In 2010–2011, Underwood portrayed United States President Elias Martinez in the NBC drama series The Event. In 2010, Underwood portrayed the role of Saint Mark in The Truth & Life Dramatized Audio New Testament Bible, a 22-hour, celebrity-voiced, fully dramatized audio New Testament, based on the RSV-CE translation. In 2012, he played the lead role of Stanley in the Broadway revival of A Streetcar Named Desire.
In 2013, Underwood played the role of Robert Ironside in the remake of the successful 1960s television series, Ironside, made famous by the late Raymond Burr. The show was cancelled after three episodes. The following year, he appeared in The Trip to Bountiful opposite Cicely Tyson. From 2015 to 2016, he had a recurring role in the ABC series Agents of S.H.I.E.L.D.. In 2016, Underwood was cast in the ABC thriller series Quantico for the series regular role of CIA Deputy Director, Owen Hall. The series was canceled after three seasons in 2018.
In 2019, Underwood played attorney Bobby Burns in the Netflix miniseries When They See Us. The following year, he co-starred opposite Octavia Spencer in the Netflix miniseries Self Made: Inspired by the Life of Madam C.J. Walker.
In January 2020, Underwood appeared on stage as Captain Richard Davenport in the Roundabout Theatre Company's Broadway revival of Charles Fuller's Pulitzer Prize-winning drama A Soldier's Play.
Underwood is a part of several charitable organizations. He won the 1993 Humanitarian Award for his work with the Los Angeles chapter of the Muscular Dystrophy Association. In 2003, along with Ashley Judd, he served as the spokesperson for YouthAIDS. In addition, he is involved with the AIDS Healthcare Foundation's Blair Underwood Clinic in Washington, DC.
Underwood also appeared in a 2004 public service announcement for The Fulfillment Fund.
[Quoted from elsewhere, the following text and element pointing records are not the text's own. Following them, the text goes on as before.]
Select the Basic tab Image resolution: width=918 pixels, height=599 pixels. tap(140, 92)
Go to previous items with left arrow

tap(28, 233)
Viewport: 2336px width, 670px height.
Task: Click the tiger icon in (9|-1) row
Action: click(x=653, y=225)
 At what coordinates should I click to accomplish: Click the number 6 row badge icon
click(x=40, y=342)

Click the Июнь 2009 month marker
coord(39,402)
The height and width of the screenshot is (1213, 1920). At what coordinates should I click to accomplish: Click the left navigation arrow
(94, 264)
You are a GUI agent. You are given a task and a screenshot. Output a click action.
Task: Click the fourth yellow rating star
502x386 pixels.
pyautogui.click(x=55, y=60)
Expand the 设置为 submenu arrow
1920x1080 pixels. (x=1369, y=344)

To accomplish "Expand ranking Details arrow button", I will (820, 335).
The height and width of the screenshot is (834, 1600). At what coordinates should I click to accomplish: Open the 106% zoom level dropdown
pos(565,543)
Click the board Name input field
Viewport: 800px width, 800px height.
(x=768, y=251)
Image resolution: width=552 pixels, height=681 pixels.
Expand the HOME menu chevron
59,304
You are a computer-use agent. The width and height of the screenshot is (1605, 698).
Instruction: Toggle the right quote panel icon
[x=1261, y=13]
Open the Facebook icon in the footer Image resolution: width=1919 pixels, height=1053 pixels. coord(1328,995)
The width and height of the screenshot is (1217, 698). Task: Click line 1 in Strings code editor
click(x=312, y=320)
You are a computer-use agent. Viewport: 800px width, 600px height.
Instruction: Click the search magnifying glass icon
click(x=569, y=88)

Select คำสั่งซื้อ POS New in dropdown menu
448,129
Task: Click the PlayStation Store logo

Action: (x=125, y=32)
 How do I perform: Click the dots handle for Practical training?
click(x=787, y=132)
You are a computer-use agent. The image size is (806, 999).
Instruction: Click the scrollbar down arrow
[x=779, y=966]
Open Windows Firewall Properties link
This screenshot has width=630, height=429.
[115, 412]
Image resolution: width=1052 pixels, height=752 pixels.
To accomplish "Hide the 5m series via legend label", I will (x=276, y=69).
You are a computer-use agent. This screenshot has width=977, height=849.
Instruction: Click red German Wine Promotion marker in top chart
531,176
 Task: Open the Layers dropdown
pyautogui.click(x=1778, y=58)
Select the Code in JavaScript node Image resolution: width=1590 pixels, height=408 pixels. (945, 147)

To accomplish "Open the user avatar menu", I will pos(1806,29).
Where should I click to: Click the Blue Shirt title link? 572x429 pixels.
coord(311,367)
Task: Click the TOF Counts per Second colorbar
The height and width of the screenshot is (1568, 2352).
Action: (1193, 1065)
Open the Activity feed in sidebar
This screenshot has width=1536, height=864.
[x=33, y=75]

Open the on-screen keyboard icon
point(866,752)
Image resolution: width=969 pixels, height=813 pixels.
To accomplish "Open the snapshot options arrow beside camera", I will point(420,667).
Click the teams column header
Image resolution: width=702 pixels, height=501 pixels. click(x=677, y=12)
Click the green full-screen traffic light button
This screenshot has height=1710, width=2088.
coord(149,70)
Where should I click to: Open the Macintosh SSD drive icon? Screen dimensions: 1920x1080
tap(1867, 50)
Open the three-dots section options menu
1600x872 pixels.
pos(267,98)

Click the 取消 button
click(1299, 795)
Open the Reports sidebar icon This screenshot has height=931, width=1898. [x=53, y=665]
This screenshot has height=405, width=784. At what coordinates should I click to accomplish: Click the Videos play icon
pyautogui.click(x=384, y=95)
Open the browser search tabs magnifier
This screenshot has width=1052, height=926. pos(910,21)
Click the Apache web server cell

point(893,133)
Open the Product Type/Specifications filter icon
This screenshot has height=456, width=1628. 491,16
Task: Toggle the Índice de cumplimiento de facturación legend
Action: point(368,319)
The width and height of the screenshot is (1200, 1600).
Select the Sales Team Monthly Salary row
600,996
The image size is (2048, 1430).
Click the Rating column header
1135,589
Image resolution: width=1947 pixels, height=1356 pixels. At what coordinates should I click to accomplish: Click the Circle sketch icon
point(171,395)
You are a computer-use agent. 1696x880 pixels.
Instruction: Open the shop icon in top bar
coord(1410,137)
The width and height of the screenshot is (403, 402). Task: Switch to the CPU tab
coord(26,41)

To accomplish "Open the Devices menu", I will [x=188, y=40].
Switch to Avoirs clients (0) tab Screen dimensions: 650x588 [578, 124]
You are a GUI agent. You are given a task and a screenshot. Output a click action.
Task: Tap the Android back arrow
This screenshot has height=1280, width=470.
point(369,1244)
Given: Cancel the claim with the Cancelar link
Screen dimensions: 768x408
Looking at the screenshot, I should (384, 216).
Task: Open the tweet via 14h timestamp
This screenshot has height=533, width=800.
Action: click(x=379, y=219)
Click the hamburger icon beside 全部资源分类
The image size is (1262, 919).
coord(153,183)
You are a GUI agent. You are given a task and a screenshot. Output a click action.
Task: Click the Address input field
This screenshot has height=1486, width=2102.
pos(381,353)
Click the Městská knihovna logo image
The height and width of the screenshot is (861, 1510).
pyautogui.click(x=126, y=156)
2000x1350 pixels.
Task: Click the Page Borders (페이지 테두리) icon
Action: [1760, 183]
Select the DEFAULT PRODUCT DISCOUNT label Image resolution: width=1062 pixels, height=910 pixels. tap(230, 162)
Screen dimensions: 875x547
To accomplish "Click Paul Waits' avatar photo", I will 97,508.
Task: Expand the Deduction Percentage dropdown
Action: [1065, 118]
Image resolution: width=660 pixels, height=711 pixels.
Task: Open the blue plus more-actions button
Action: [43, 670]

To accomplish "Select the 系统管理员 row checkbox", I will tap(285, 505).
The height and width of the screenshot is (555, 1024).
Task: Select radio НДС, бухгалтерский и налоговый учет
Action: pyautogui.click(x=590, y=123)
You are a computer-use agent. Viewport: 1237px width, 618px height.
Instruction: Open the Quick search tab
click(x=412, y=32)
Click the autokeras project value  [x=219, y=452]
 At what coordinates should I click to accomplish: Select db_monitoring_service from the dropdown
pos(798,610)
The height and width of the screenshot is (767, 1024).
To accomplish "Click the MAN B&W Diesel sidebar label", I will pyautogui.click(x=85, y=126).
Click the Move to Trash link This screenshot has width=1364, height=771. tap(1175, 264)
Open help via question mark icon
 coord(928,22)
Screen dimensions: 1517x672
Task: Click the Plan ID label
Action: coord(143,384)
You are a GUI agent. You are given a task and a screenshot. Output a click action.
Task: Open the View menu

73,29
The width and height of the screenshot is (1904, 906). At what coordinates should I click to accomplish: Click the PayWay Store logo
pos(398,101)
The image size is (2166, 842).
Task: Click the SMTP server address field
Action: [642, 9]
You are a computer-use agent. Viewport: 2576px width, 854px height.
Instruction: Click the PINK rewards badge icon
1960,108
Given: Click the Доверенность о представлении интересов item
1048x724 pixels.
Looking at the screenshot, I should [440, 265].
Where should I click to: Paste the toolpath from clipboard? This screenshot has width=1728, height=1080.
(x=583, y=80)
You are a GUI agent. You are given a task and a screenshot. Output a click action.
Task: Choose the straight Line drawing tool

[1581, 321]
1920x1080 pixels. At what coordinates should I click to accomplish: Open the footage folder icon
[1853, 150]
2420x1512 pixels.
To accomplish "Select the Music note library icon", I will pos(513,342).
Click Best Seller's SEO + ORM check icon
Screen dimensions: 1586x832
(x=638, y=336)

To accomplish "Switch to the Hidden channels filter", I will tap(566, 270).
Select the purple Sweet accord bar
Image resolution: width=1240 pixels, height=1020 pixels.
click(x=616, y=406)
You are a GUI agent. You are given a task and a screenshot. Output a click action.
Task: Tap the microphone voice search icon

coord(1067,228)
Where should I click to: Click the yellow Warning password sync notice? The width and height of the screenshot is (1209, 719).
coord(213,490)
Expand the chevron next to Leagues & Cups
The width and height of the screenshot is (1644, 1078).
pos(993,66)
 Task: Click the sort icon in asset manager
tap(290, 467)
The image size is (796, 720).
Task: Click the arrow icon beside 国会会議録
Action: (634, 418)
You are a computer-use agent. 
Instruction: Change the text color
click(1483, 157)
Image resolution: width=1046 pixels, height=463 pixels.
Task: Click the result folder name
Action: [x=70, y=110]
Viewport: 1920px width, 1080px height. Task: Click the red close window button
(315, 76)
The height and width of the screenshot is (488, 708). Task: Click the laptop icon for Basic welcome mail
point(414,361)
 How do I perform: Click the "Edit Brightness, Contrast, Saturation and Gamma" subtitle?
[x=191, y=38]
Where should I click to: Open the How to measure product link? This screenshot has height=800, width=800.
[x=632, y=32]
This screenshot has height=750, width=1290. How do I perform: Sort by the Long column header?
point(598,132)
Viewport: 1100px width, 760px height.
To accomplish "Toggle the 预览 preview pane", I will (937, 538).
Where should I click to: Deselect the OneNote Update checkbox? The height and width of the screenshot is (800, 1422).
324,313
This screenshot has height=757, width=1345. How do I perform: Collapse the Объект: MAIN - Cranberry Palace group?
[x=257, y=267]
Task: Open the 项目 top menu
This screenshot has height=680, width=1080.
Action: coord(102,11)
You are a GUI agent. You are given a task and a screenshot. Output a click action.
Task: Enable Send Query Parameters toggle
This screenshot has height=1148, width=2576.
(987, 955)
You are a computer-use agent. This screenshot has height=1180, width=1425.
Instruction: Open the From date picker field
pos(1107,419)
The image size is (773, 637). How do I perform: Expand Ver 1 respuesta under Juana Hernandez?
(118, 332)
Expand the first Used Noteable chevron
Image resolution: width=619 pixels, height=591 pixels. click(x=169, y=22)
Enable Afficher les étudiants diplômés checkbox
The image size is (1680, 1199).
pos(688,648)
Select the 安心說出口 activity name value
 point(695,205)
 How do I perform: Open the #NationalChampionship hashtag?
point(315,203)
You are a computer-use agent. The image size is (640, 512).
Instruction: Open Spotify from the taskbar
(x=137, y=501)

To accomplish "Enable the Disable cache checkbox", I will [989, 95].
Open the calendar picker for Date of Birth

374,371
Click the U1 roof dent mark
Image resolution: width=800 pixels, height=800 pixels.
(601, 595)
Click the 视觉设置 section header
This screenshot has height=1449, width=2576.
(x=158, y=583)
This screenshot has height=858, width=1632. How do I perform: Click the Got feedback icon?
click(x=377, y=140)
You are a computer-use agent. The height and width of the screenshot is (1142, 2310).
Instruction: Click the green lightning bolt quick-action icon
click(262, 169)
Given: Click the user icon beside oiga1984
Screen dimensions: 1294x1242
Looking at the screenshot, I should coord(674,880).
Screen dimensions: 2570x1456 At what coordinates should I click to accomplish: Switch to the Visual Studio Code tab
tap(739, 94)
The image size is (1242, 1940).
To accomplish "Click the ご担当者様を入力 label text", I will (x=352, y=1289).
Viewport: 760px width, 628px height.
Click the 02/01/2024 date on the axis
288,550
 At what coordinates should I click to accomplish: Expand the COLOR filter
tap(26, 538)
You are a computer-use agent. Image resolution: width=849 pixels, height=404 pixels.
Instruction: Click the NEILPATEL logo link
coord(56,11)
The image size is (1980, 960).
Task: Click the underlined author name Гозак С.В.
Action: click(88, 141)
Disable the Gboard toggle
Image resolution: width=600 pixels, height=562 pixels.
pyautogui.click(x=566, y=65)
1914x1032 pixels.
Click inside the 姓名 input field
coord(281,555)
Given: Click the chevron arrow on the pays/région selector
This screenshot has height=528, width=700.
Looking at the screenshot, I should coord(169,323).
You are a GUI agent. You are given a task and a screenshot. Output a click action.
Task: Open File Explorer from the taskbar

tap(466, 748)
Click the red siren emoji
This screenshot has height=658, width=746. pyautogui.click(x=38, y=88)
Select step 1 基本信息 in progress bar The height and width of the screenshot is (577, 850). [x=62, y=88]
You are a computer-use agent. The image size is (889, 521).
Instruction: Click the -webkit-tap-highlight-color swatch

He is a Trustee for the Robey Theatre Company in Los Angeles, a non-profit theatre group founded by Danny Glover, focusing on plays about the Black experience.
He supported President Barack Obama's candidacy and spoke at campaign rallies for Obama. Underwood got to know Obama while researching his L.A. Law role at Harvard Law School, while Obama was president of the Harvard Law Review.
Underwood's DNA test showed that he is a descendant of the Babungo people of Cameroon. Additional DNA testing and genealogical research revealed that his African ancestry comes from the Bamum, Brong and lgbo ethnic groups of Western Africa. The DNA test also connected Blair to a distant cousin in Babungo, Cameroon.
On September 17, 1994, he married Desiree DaCosta, with whom he has three children, Paris, Brielle and Blake.